3. Photo. The third picture, no matter what it is, will be your album cover. You then take the pic and add your band name and the album title to it, then post your pic.

Moder Gorob is my band's name. Sculpture honoring those killed by Pakistani military for agitating for the use of their own language in Bangladesh. Ok, kinda interesting.

Title is from Einstein. I like that. The test of experience. Sounds meaningful.

Photo is what made me go through with actually putting it together and posting it.




OTOH, if my actual old band ever got back together for a reunion album, it might look something like this:




And the songs might be:

I Could Have Loved Her (remix: but I was out of pills) – McNamara/Sklamba (previously released as a BHD single)

Keep on Rockin' in the Free World – Young

By Request (aka We Don't Play That Shit) – Maier

Flyin' to Noo Awlins (cuz I'm too old to walk that far) – original by Charles (and Fats Domino)

Technicolor Tech Writer Blues – Maier

Transparent Day – Harris/Markley (previously recorded by BHD but never released)

I Might Be Old Now But I Still Fucked Your Girlfriend During Our First Break at That Tulane Frat Party in 1965 [yet to be written] – Maier/Mangiapane

Allons Danser, Katrina – Cajun folk tune (revised as an homage to the evil bitch who kicked all our asses in 2005)

Ooh Ooh Song – Geraldo (Pat Benatar group)

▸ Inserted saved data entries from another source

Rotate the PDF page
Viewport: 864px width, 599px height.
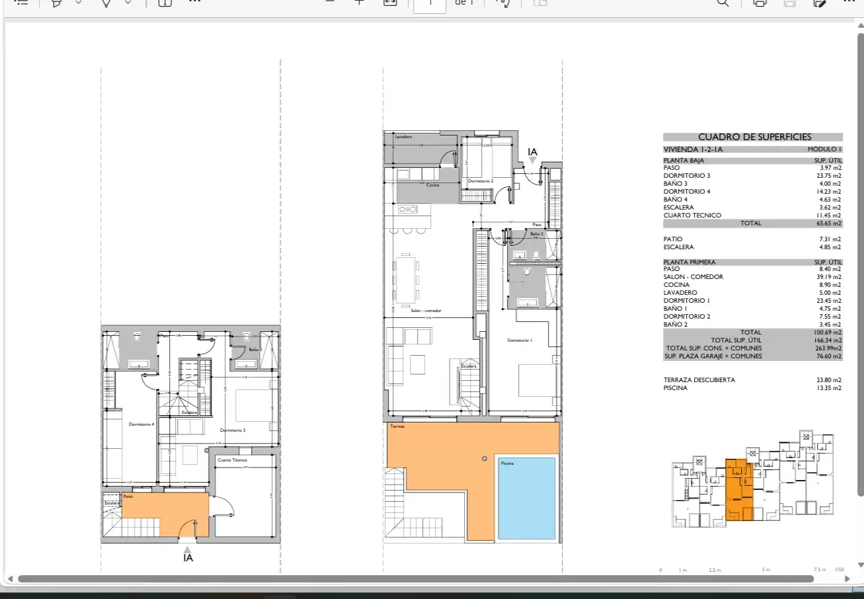point(504,2)
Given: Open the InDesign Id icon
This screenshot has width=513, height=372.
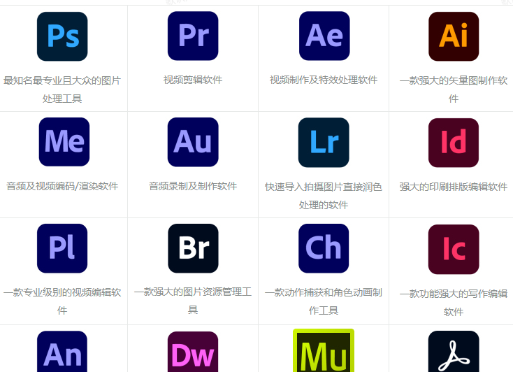Looking at the screenshot, I should click(454, 143).
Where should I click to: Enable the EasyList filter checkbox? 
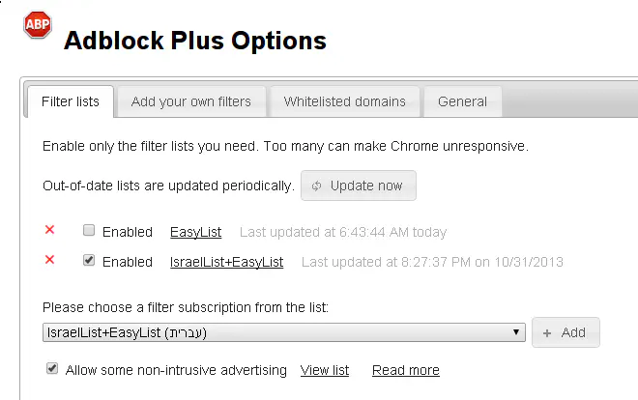[89, 231]
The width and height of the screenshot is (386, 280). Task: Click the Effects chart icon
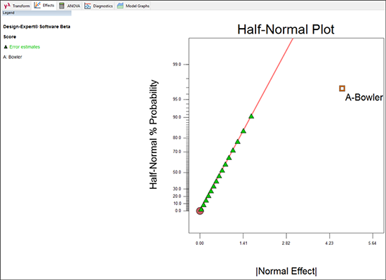coord(37,5)
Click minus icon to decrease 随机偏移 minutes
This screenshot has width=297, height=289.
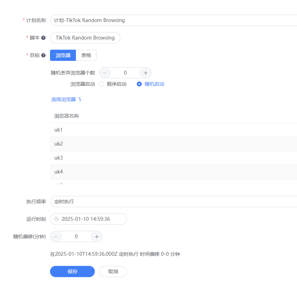(56, 237)
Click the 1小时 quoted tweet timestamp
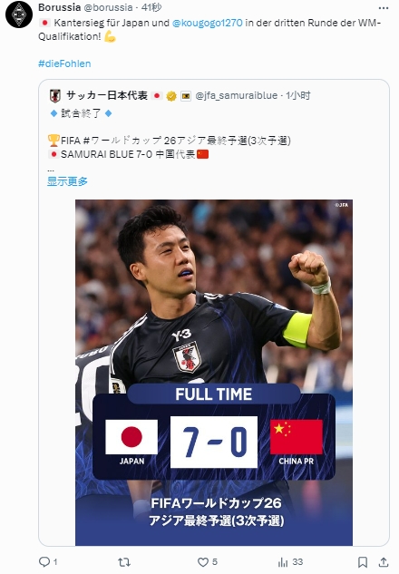This screenshot has width=399, height=574. coord(298,95)
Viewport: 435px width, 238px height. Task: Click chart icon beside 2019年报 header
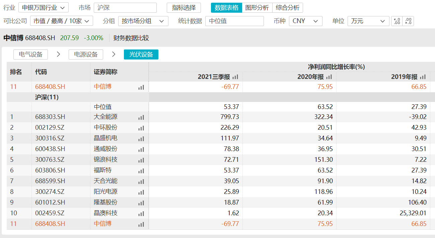click(423, 77)
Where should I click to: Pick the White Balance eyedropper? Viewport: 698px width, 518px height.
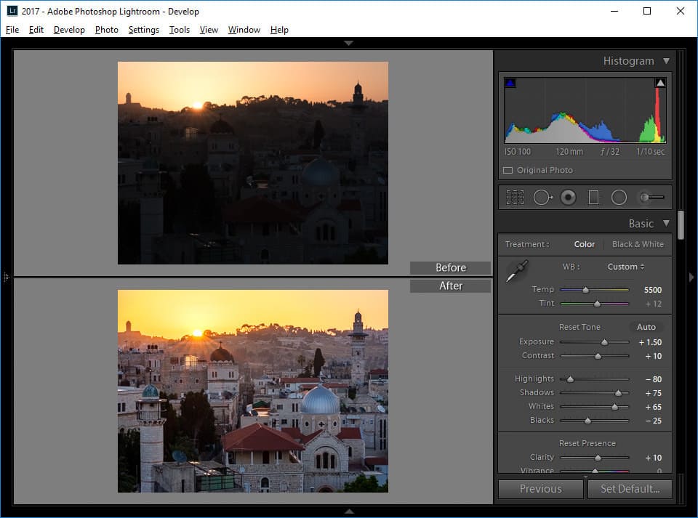point(517,271)
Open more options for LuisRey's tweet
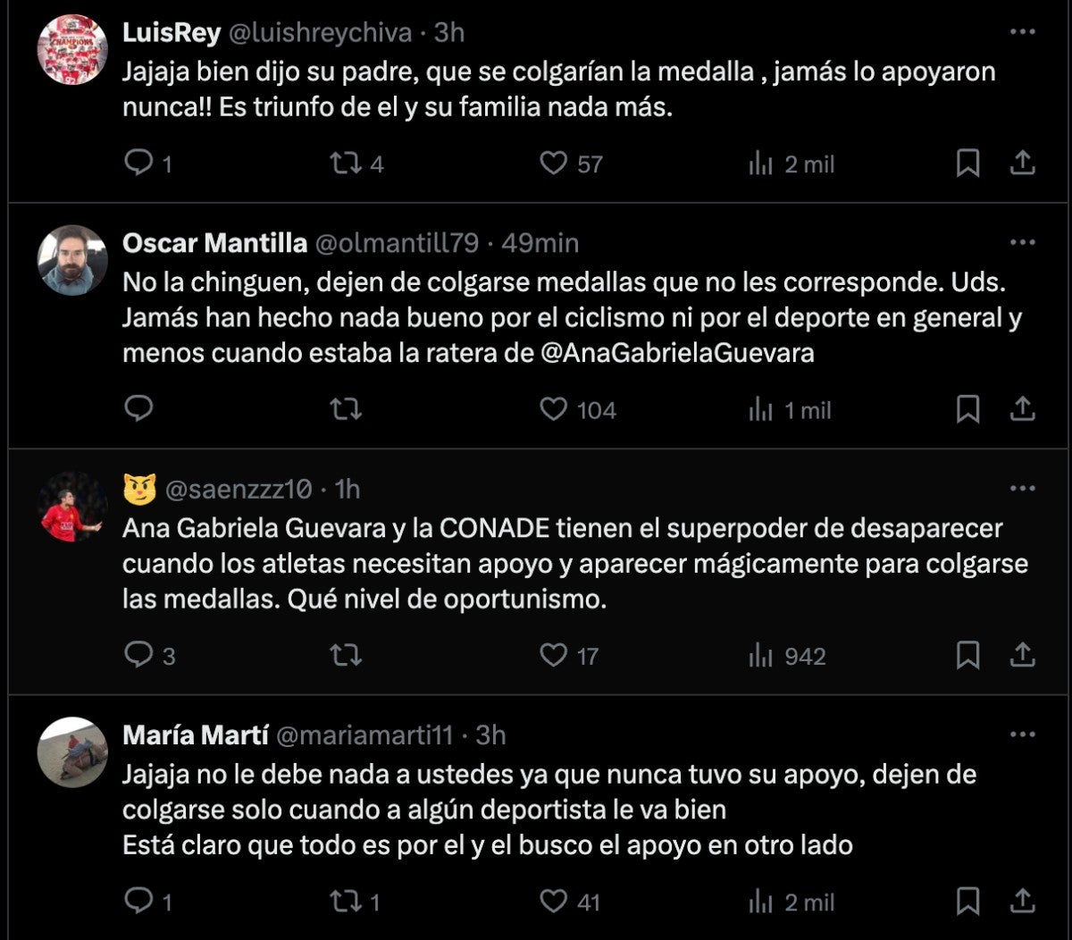 (x=1022, y=32)
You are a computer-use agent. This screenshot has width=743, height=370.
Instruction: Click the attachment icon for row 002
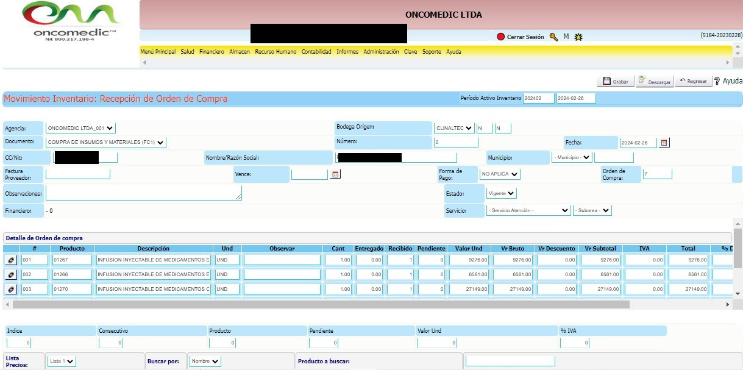coord(11,275)

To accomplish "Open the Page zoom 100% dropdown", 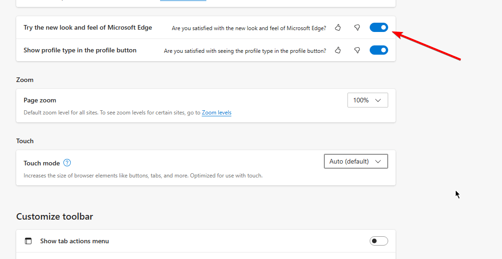I will (367, 100).
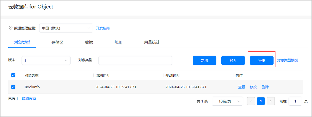Click the 导入 button
The height and width of the screenshot is (117, 312).
[x=233, y=60]
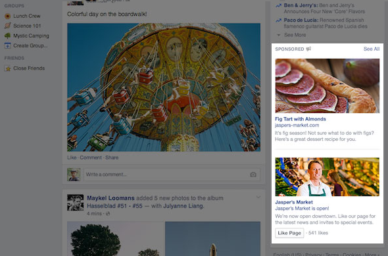
Task: Open the See All sponsored link
Action: pos(372,49)
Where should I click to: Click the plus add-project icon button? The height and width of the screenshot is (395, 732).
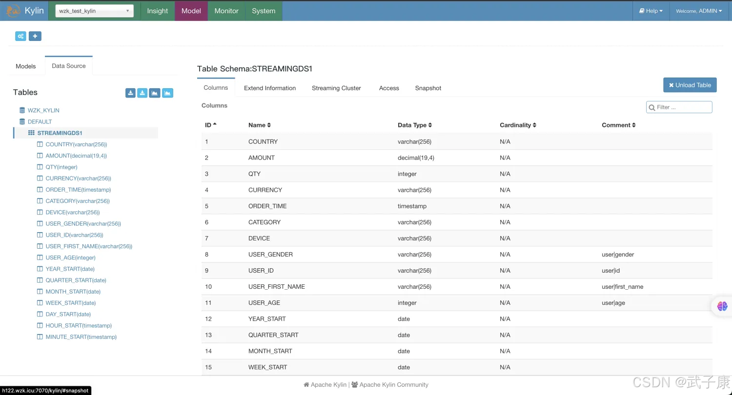tap(35, 36)
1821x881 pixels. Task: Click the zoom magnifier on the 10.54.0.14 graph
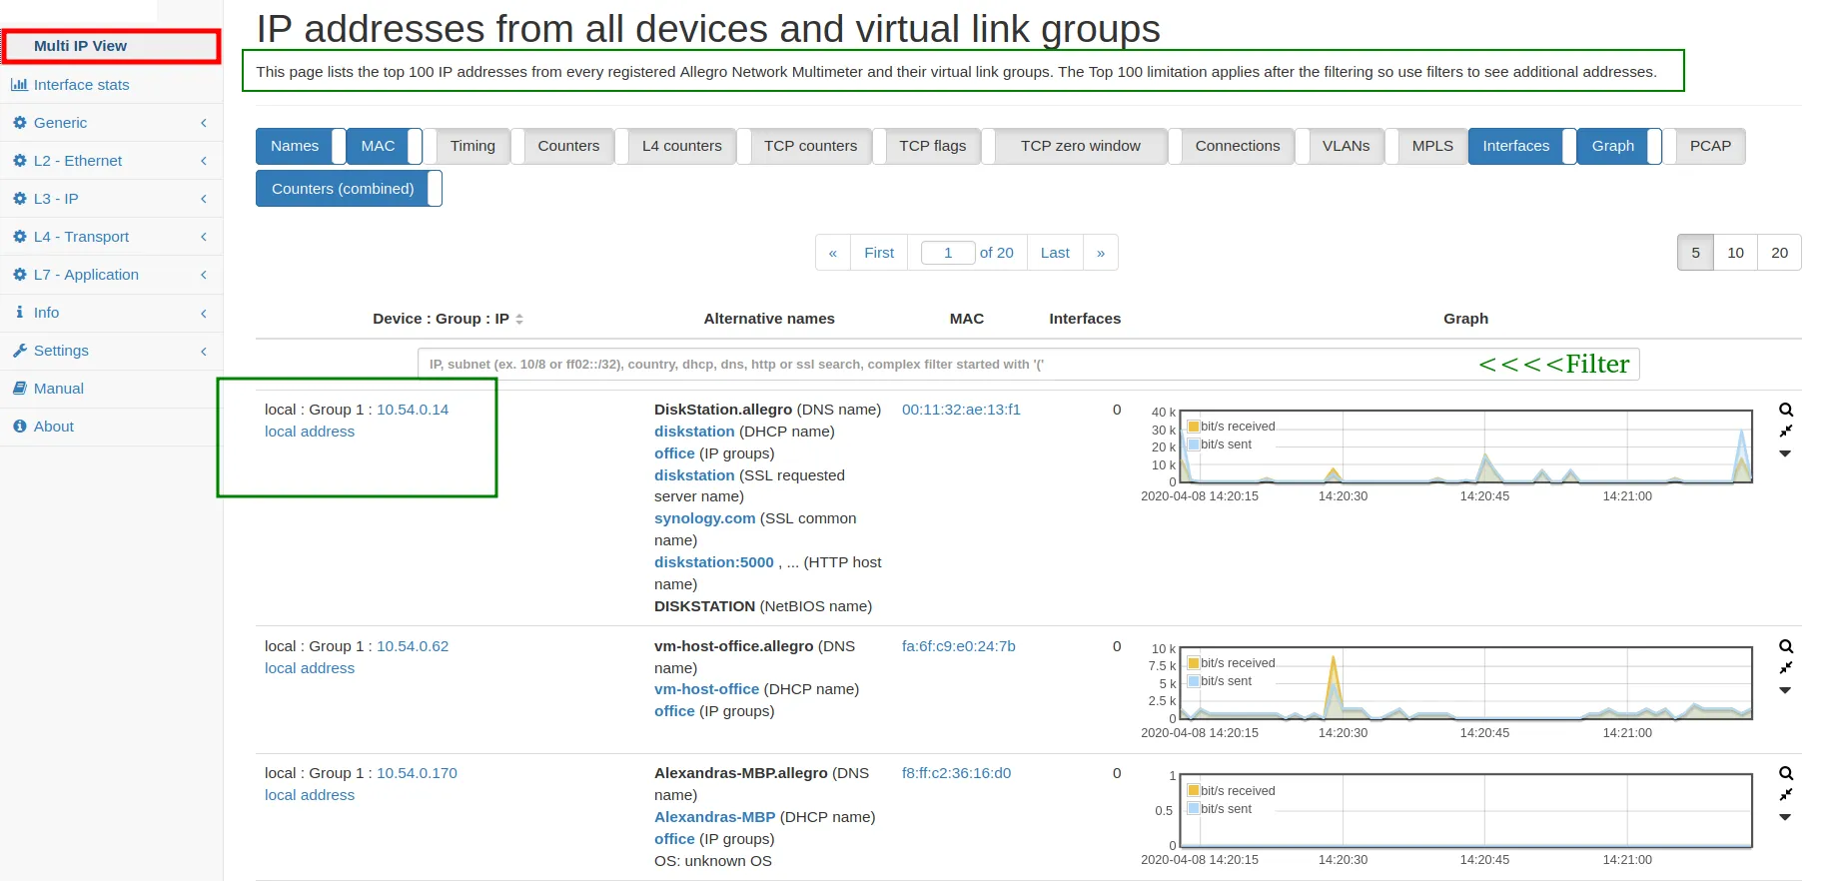click(1786, 410)
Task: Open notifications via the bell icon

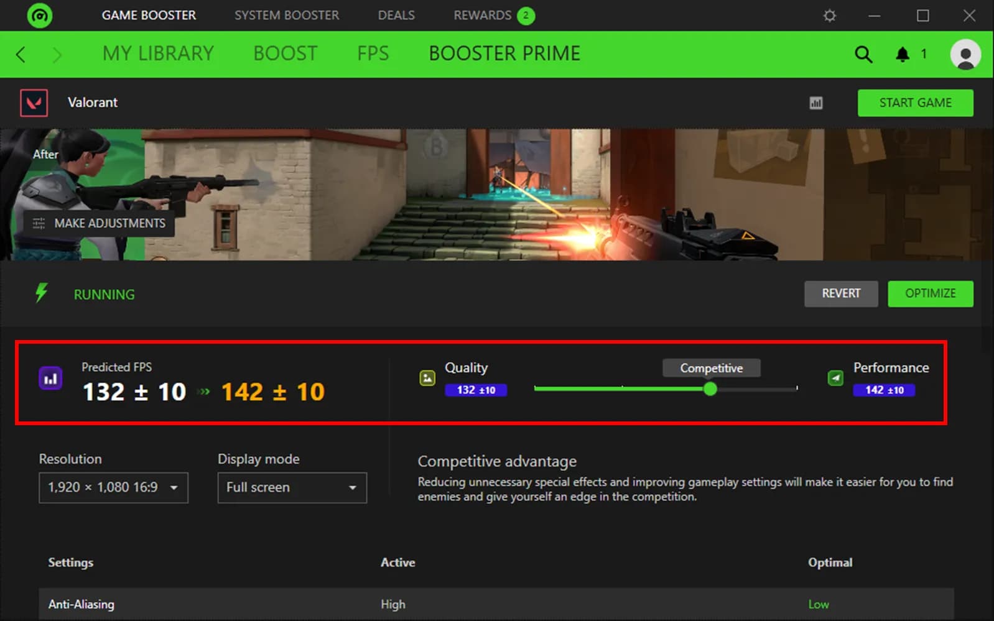Action: tap(902, 55)
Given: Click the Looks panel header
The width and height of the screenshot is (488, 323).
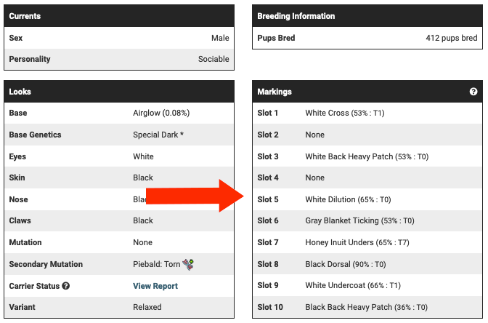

The Kendo (Black-and-)Blues – Maier

I'm Gonna Leave (remix: as soon as I remember where my keys are – based on the prophetic line in the original: "Where're th' keys to mah cah?") – Sklamba/Mangiapane (previously released as a BHD single)

Come Again? – Maier

Sunday, January 06, 2008

Seahawks!

'nuff said!

P.S. For my multitude of readers waiting for Math Rant Part 3, just keep the faith a bit longer. I'll provide some math ranting and, to help you keep up your strength, maybe a few loaves and fishes conjured from dark matter or maybe from superstrings or even from p-branes. No, those aren't the same kind of peabrains as global warming deniers or fundamentalists of any stripe.

Followup 1/12... Oh. Never mind. Ick!